Why does the Feynman propagator model scattering from a 1/r potential?

https://www.math.arizona.edu/~faris/methodsweb/hankel.pdf

From the link we find out that the Fourier transform for a spherically symmetric potential function

       V(r) = 1 / |r|^a,

where 1 <= a < 3, in a 3D space, is

       F(k) ~ 1 / |k|^(3 - a).

For the Coulomb potential, 1/r, the Fourier transform is

        1 / |k|^2,

which looks like the Feynman momentum space propagator for the (virtual) photon:

        1 / (p^2 + iε).

Scattering from a 1 / r potential

Let us shoot a particle towards a Coulomb potential. We analyze this using classical physics.

particle

  ● ----->

------------------------o----------------->

x axis              charge

http://williamsgj.people.cofc.edu/Scattering%2520Theory.pdf

The center of the Coulomb potential is at the origin. We shoot the particle to the direction of the x axis from far away, starting from a random location (y, z).

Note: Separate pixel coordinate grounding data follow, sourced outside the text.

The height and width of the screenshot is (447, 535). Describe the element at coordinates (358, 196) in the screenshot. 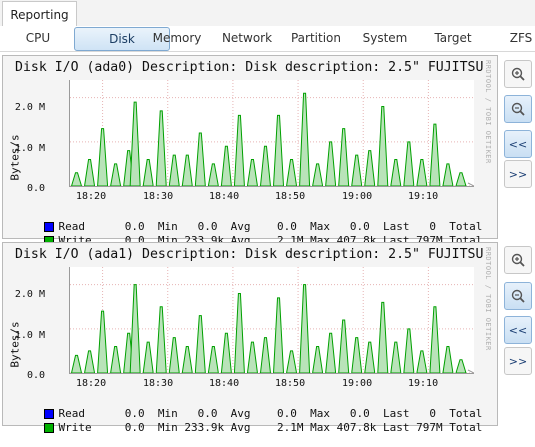

I see `x-tick-label: 19:00` at that location.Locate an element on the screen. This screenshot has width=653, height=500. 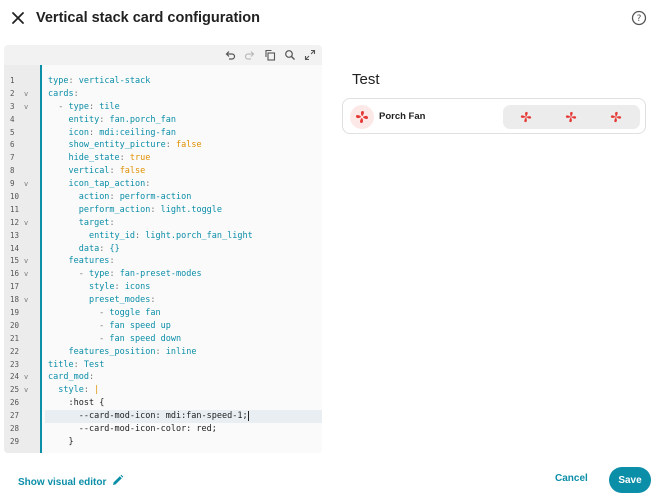
code-line: 15 v features: is located at coordinates (163, 262).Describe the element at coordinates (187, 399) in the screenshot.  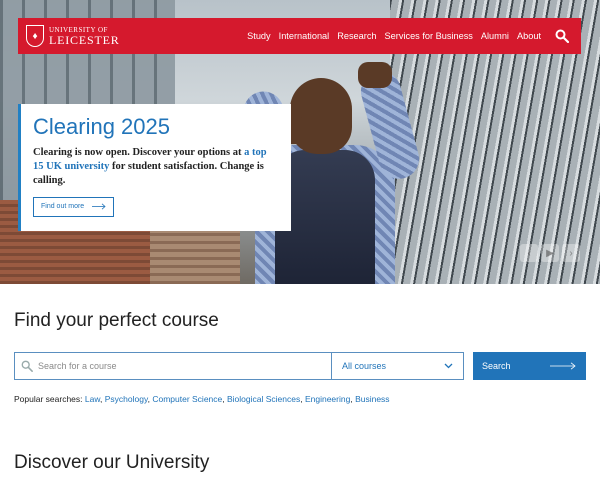
I see `popular-link-computer-science: Computer Science` at that location.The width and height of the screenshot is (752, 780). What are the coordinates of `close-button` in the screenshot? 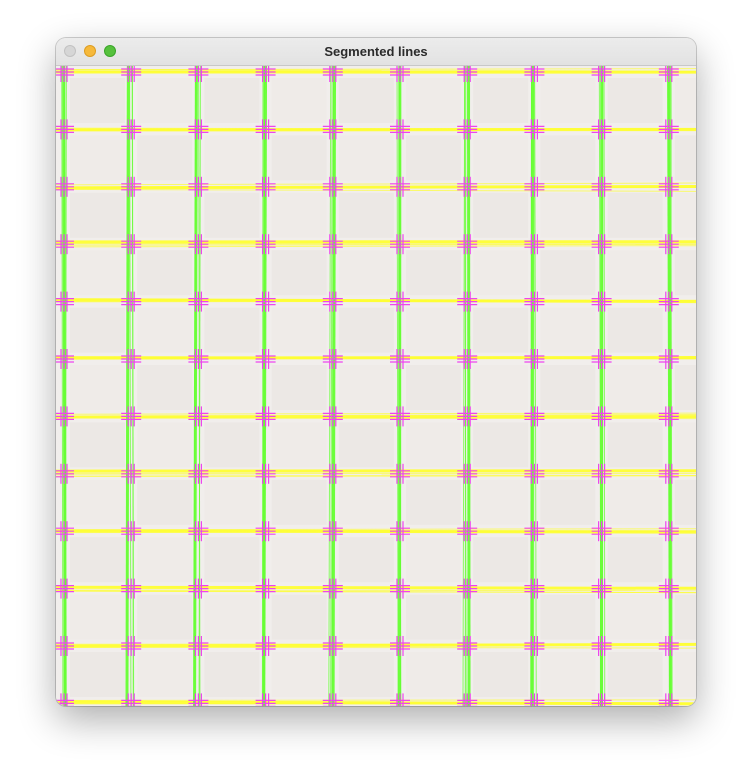 It's located at (70, 51).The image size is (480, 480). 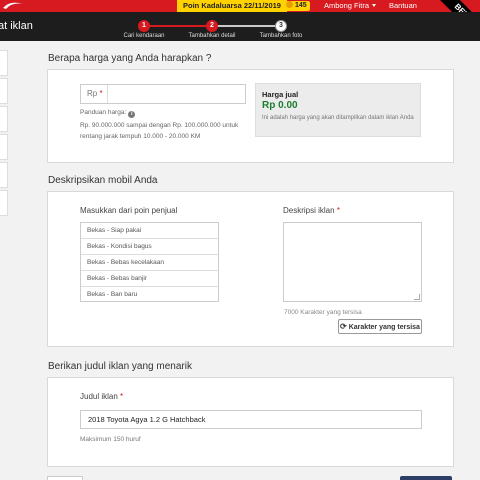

The initial distance of the particle from the x axis is called the impact parameter b.

The deflection angle is

       Θ(b) = +-2 arccos(1 / sqrt(1 + γ^2)),

where γ = |C| / (2 E b). In this, C describes the field strength and E is the energy.

If we assume that the potential is very weak, then γ is very small. The deflection angle is then

       Θ(b) = +-2 arccos(1 - 1/2 * γ^2)

       = +-2 γ

       ~ 1 / b.

The momentum change of the particle, p is thus:

       p ~ 1 / b.

The particle receives a momentum |p'| > |p| if its impact parameter is b' < b. The probability for such a case is

       P ~ b^2 ~ 1 / p^2.

We see that the classical probability follows the formula of the Feynman propagator.

Is this a coincidence? Why would a classical scattering process follow the formula of:

1. the Fourier decomposition of the Coulomb potential, and

2. the Green's function of the massless Klein-Gordon equation (or the electromagnetic wave equation)?

If we use a potential

        V(r) = 1 / r^1.5,

then the Fourier transform of the potential is

        F(k) = 1 / k^1.5.

https://arxiv.org/abs/1601.00064

The scattering angle, or the gained momentum, is

       p ~ 1 / b^1.5, or

       b ~ 1 / p^(2/3).

The probability of a momentum gain |p'| > |p| is

       P ~ b^2 ~ 1 / p^(4/3).

The exponent 4/3 does not match the Fourier transform exponent 1.5!

It looks like the Coulomb potential is a special case where the Fourier transform "matches" a classical scattering probability.